Residents want to stop construction of Well 6 pumping station in Gibsons

With multiple calls for a ‘stop work order’ on the Shaft 6 pump station project during a March 8 community consultation, residents of Gibsons’ Oceanmount Boulevard appear to share little common ground with the city on plans to build this facility in their neighborhood. .

City staff invited area residents to the online meeting via a letter dated March 3. The event was organized at the behest of the council, after it approved the award of a contract to build the 40ft by 10ft pumphouse within five feet of the property lines of single family residences.

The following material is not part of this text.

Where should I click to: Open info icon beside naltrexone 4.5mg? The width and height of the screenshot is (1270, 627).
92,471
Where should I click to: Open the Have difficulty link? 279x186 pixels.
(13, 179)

Approval to spend $1.16 million on infrastructure to improve the city’s water system was granted at the February 15 council meeting, despite concerns expressed by resident Phil Dubrulle about the lack consultation with people living near the site. Council members expressed disappointment at the oversight, but accepted staff’s recommendation to go ahead with construction in March, to ensure the new shaft could come online this summer. They requested that a verification meeting be held to hear the concerns and suggestions of project neighbors on integrating the pump station into their area.

The host of the consultation event, City Engineering Manager Dave Newman, faced a barrage of criticism over a lack of communication with the public about the project. He apologized for not responding to all emails received, noted that the volume was huge, with 125 emails received at his direct address in one day, as well as many other email accounts from the town.

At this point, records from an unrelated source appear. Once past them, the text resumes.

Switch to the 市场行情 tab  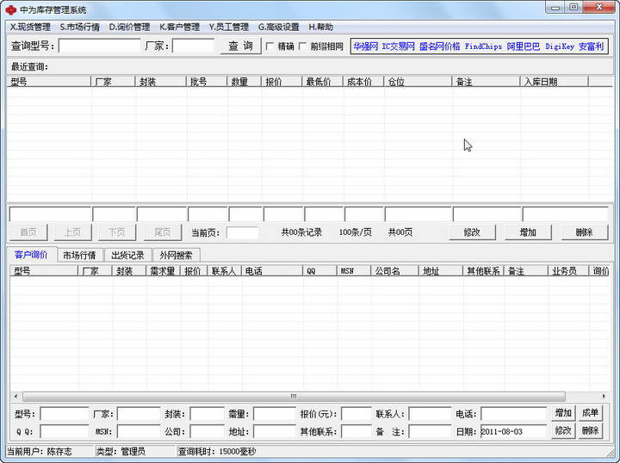tap(81, 255)
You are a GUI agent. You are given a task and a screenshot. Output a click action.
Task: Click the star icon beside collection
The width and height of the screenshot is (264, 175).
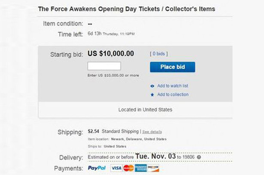click(152, 95)
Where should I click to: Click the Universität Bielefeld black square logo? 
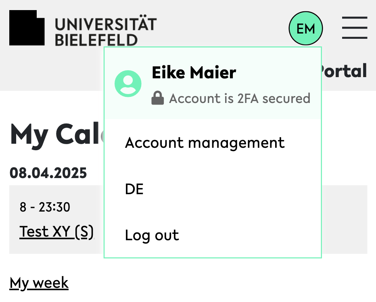click(27, 27)
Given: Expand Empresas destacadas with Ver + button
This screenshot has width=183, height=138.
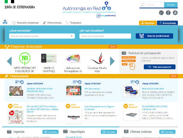Looking at the screenshot, I should click(113, 47).
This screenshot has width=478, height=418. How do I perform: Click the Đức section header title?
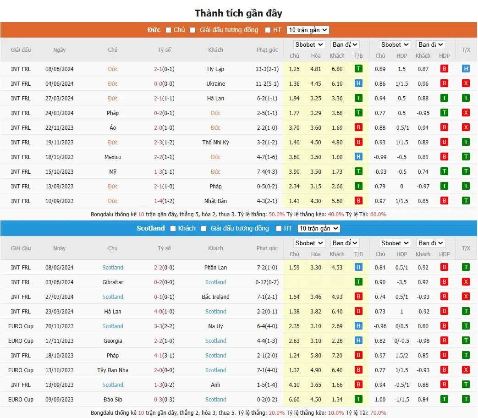point(154,30)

Several of the approximately 20 residents attending the meeting refused to accept high volume as the reason for a lack of responsiveness. Suggestions were made that Newman needed to “wake up earlier” or “try harder” to consult effectively.

A more negative reaction from attendees followed Newman’s attempt to limit questions or comments from residents during the event.

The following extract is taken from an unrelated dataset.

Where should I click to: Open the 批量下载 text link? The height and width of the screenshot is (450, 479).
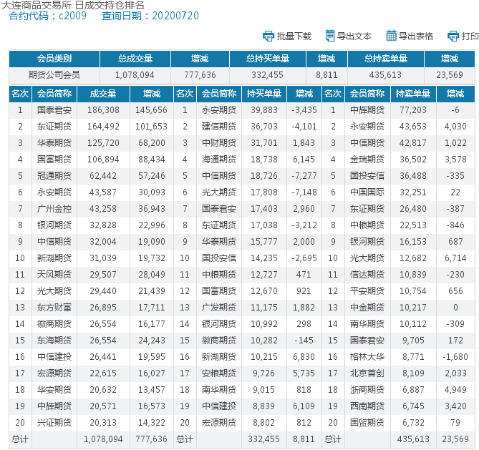(x=294, y=36)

“What concerns us is the lack of meaningful process and consultation. Oceanmount residents want a delay until there is proper consultation…we want the city to issue a stop work order and review the design phase,” Dubrulle said. He also said that if the city is not ready to cooperate, a group of about 20 residents is ready to engage in a legal challenge to the project.

He said the city did not follow guidelines or policies and should postpone the project until proper consultation is undertaken. Commenting on the scheduling of the consultation meeting after the decision on the tender for the project had already been taken, he said, “It’s a bit too late. The cart is about a country mile ahead of the horse.

Concerns raised at the meeting by residents included the impact of noise and vibration from pump station equipment on their homes. A question about relocating the equipment to an underground bunker or whether two small pumping stations could be built rather than one large one was asked. Suggestions were also made that the city consider changing the power source for the backup generator from diesel to solar or natural gas.

During the meeting, Newman issued an apology for his initial public comments when planning the project that the pumphouse would be “about the size of a garden shed”. He said he had misspoken and should have used the term “accessory building rather than garden shed”.

“The Board wants to consult, and if there was any failure (on this project), that’s up to me,” Newman said at the end of the hour-and-a-half meeting. He noted that a report on the event would be discussed at a future Council meeting. Com. Annemarie De Andrade and David Croal were among the online meeting audience.